Yup, because I'm well-known on JREF to play games, spout irrelevancies, try to fool people and post dishonestly so much so that answering my questions is to be immediately dismissed and rudely commented upon. I'm so grateful you know the drill.
 
Indeed.
When are we going to find evidence of that presence?



To point out something which I already drew attention to about a dozen pages back, and which dejudge originally pointed out before me -

- all the extant early NT fragments and the more complete manuscripts of the gospels and letters etc., seem to have been discovered not in Judea where Jesus was supposed to have been doing all these things, but in fact in Egypt!

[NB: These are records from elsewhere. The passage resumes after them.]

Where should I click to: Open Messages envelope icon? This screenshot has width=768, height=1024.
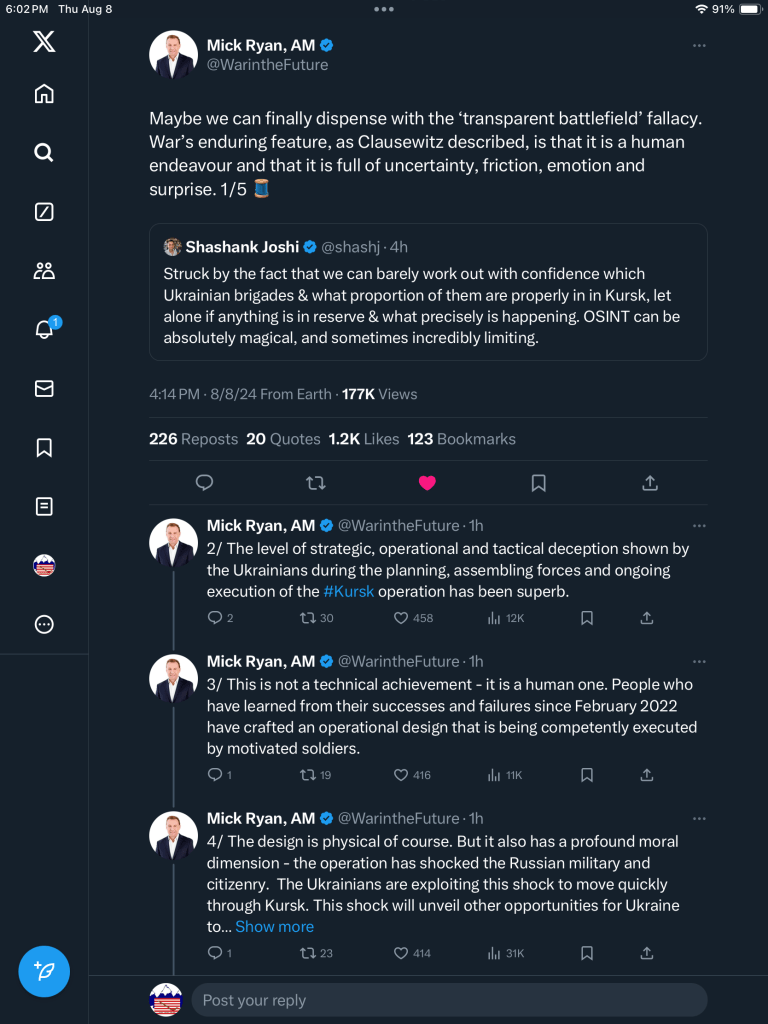[44, 389]
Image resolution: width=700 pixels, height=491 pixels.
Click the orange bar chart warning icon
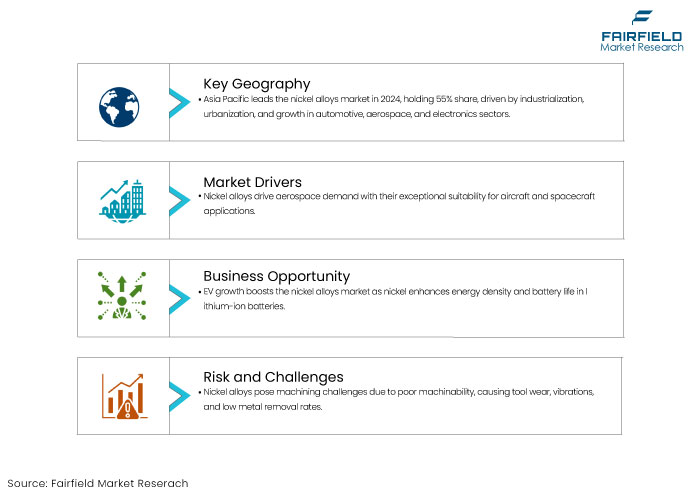124,396

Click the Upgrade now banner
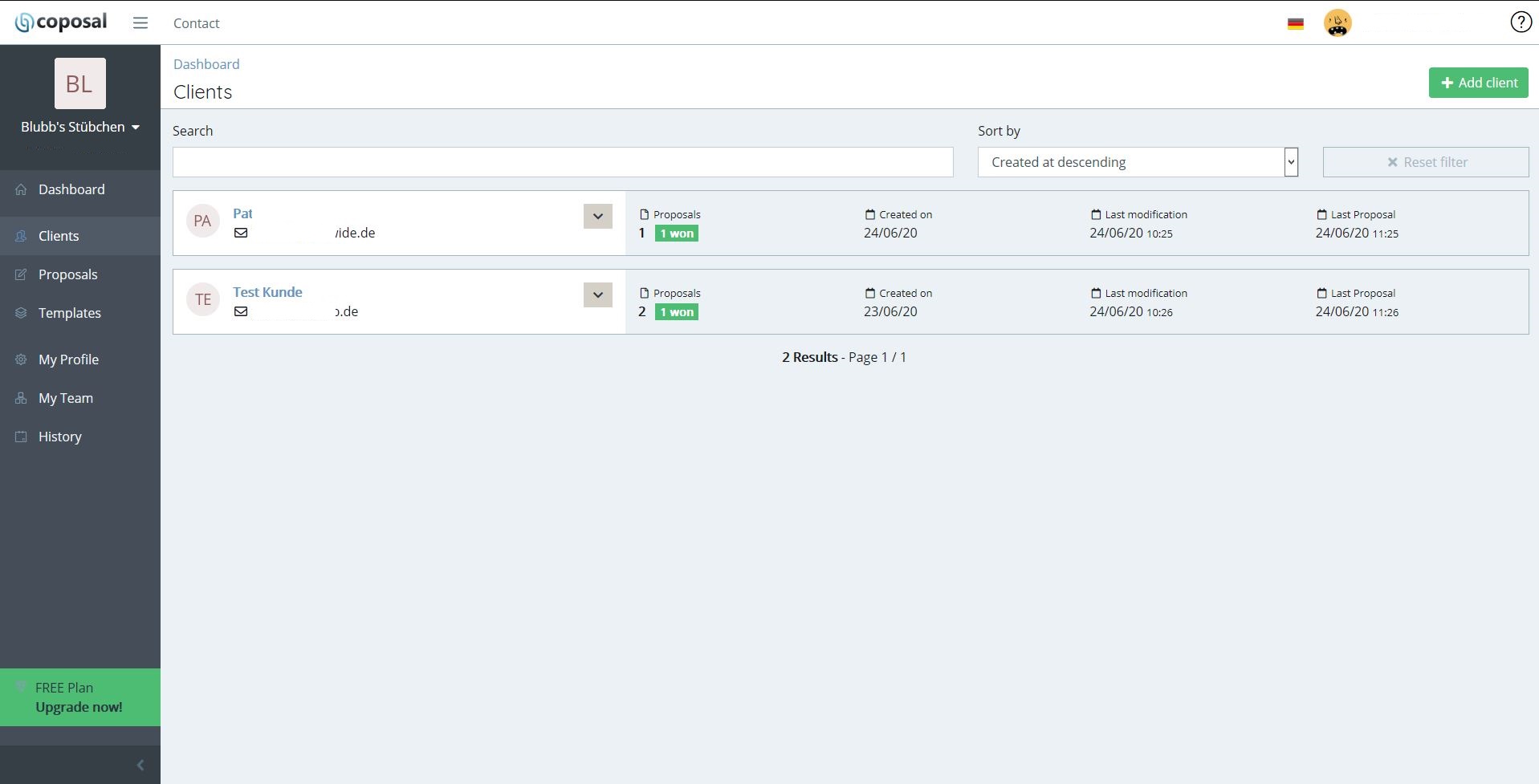pos(80,697)
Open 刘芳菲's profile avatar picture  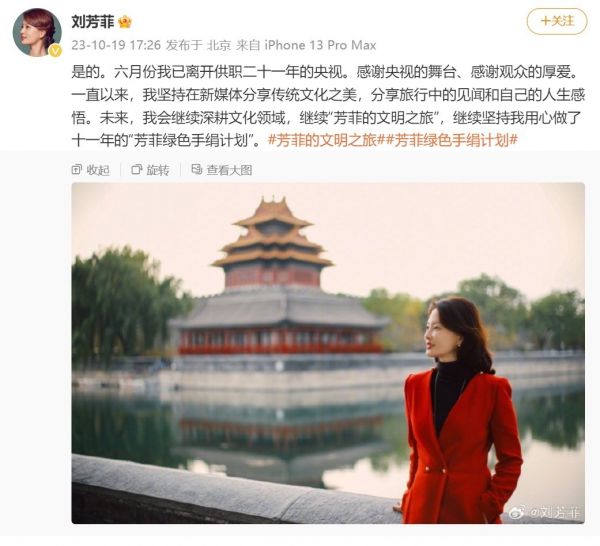point(37,32)
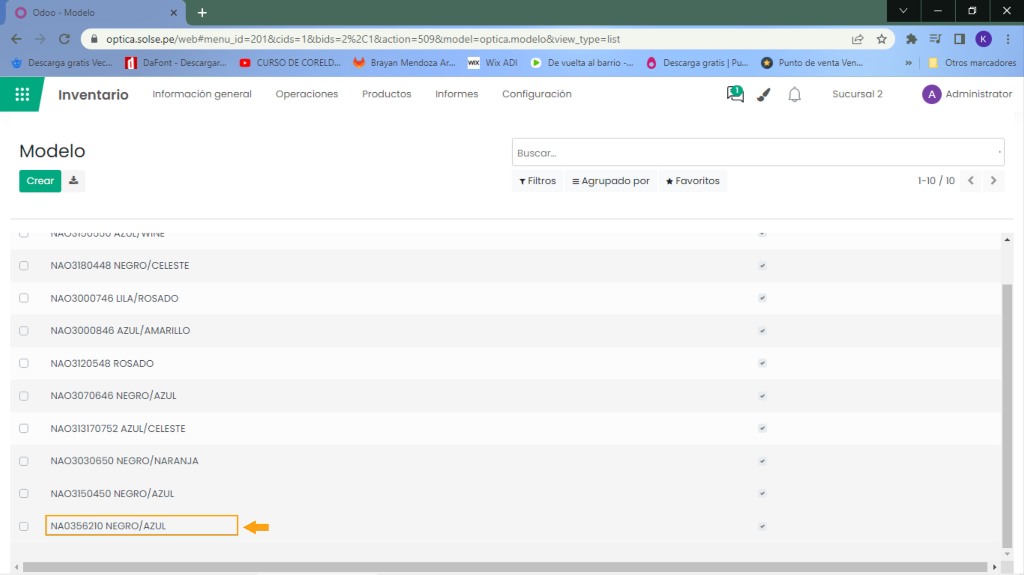Screen dimensions: 1024x575
Task: Open Chrome extensions puzzle icon
Action: pyautogui.click(x=911, y=39)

And in fact, in contrast to that, what has been found in that precise region where Jesus and Paul and John the Baptist were all supposed to have been doing all these things, was not any of that NT biblical writing, but instead the Dead Sea Scrolls which cover an absolutely vast writing of Jewish religious belief throughout that entire period from c.170BC all through to c.70AD, and citing all sorts of books of the OT, but where neither Jesus, nor Paul, nor John the Baptist or any disciples etc, are ever mentioned.

So we appear to have the rather strange situation where, people in Egypt were writing about this famous religious messiah belief and writing the NT bible, but where in the actual precise region and time of Jesus himself, the only genuine accurate early writing we have, never mentions Jesus or any of these NT figures at all.
 
It has long since been established in this and other threads that Ehrman's book contains the ridiculous statement, and that he repeated the statement while promoting the book. Your video is from March 12, 2012. In an article dated April 24, 2012, Ehrman is quoted using a hedge "almost."

http://www.religiondispatches.org/b...nventing_jesus__an_interview_with_bart_ehrman

It is fine to beat the dead horse that somebody repeatedly said something stupid, but it is somewhat unsporting, however, never to disclose that he also eventually corrected himself.

Why did Bart Ehrman make the ridiculous statement that Jesus of Nazareth certainly existed MULTIPLE times in "Did Jesus Exist?" when he knew in advance that there was no actual contemporary evidence for Jesus of Nazareth?

Richard Carrier is right--Bart Ehrman's " Did Jesus Exist?" is a failure of logic and facts.

It is evident the HJ argument itself is ridiculous--a failure of logic and facts.

The same posters here who voted in a recent poll that there was an HJ are now admitting publicly that they are NOT certain and NEVER was.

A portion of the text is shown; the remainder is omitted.